Бабель сразу повел меня в пивную. Войдя в темную, набитую людьми комнату, я обомлел. Здесь собирались мелкие спекулянты, воры-рецидивисты, извозчики, подмосковные огородники, опустившиеся представители старой интеллигенции. Кто-то кричал, что изобрели «эликсир вечной жизни», это свинство, потому что он стоит баснословно дорого, значит, всех пересидят подлецы. Сначала на крикуна не обращали внимания, потом сосед ударил его бутылкой по голове. В другом углу началась драка из-за девушки. По лицу кудрявого паренька текла кровь. Девушка орала: «Можешь не стараться, Гарри Пиль - вот кто мне нравится!..» Двух напившихся до бесчувствия выволокли за ноги. К нашему столику подсел старичок, чрезвычайно вежливый; он рассказывал Бабелю, как его зять хотел вчера прирезать жену, «а Верочка, знаете, и не сморгнула, только говорит: «Поворачивайте, пожалуйста, оглобли»,- она у меня, знаете, деликатная…» Я не выдержал: «Пойдем?» Бабель удивился: «Но ведь здесь очень интересно…»
Внешне он меньше всего походил на писателя. Он рассказал в очерке «Начало», как, приехав впервые в Петербург (ему тогда было двадцать два года), снял комнату в квартире инженера. Поглядев внимательно на нового жильца, инженер приказал запереть на ключ дверь из комнаты Бабеля в столовую, а из передней убрать пальто и калоши. Двадцать лет спустя Бабель поселился в квартире старой француженки в парижском предместье Нейи; хозяйка запирала его на ночь - боялась, что он ее зарежет.
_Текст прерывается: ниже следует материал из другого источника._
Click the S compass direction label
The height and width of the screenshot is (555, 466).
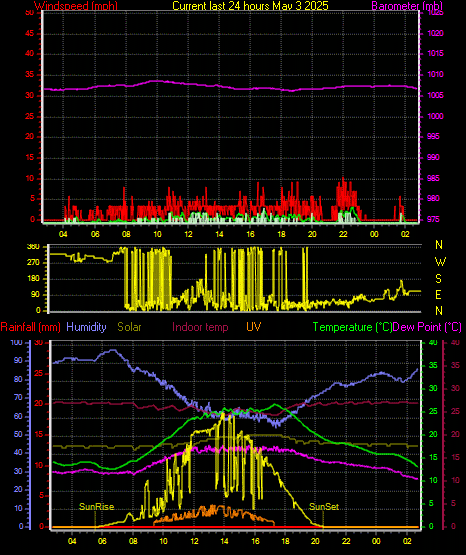pyautogui.click(x=438, y=279)
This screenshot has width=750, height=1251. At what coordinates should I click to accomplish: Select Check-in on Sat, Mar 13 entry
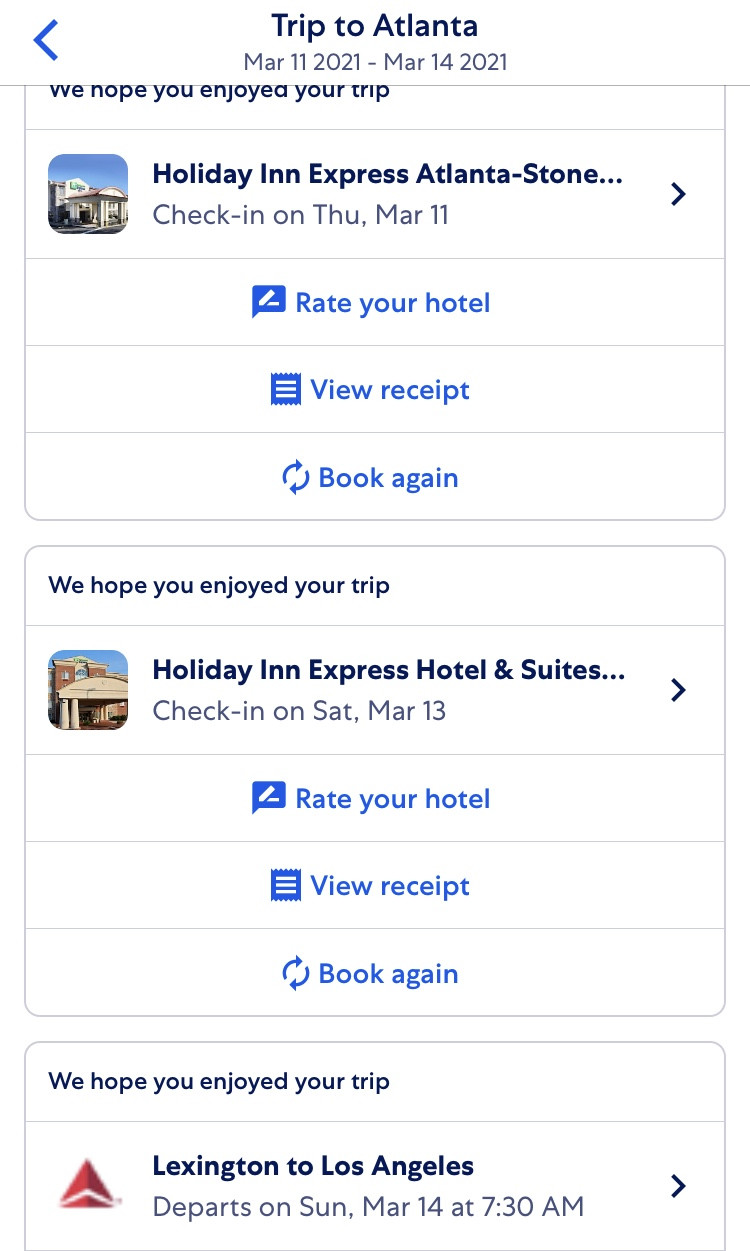click(299, 711)
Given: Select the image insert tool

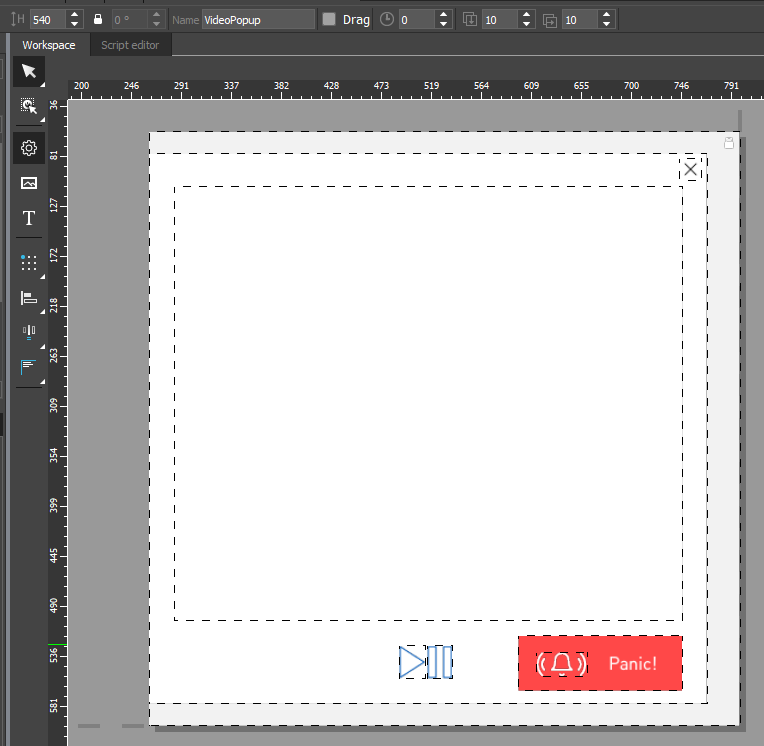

А ничего страшного в облике Исаака Эммануиловича не было; просто он многих озадачивал: бог его знает, что за человек и чем он занимается…
Майкл Голд, который познакомился с Бабелем в Париже в 1935 году, писал: «Он не похож на литератора или на бывшего кавалериста, а скорее напоминает заведующего сельской школой». Вероятно, главную роль в создании такого образа играли очки, которые в «Конармии» приняли угрожающие размеры («Шлют вас, не спросись, а тут режут за очки», «Жалеете вы, очкастые, нашего брата, как кошка мышку», «Аннулировал ты коня, четырехглазый»…). Он был невысокого роста, коренастый. В одном из рассказов «Конармии», говоря о галицийских евреях, он противопоставляет им одесситов, «жовиальных, пузатых, пузырящихся, как дешевое вино»,- грузчиков, биндюжников, балагул, налетчиков вроде знаменитого Мишки Япончика прототипа Бени Крика. (Эпитет «жовиальный» - галлицизм, по-русски говорят: веселый или жизнерадостный.) Исаак Эммануилович, несмотря на очки, напоминал скорее жовиального одессита, хлебнувшего в жизни горя, чем сельского учителя. Очки не могли скрыть его необычайно выразительных глаз, то лукавых, то печальных. Большую роль играл и нос - неутомимо любопытный. Бабелю хотелось все знать: что переживал его однополчанин, кубанский казак, когда пил два дня без просыпу и в тоске сжег свою хату; почему Машенька из издательства «Земля и фабрика», наставив мужу рога, начала заниматься биомеханикой; какие стихи писал убийца французского президента белогвардеец Горгулов; как умер старик бухгалтер, которого он видел один раз в окошке издательства «Правда»; что в сумочке парижанки, сидящей в кафе за соседним столиком; продолжает ли фанфаронить Муссолини, оставаясь глаз на глаз с Чиано,- словом, мельчайшие детали жизни.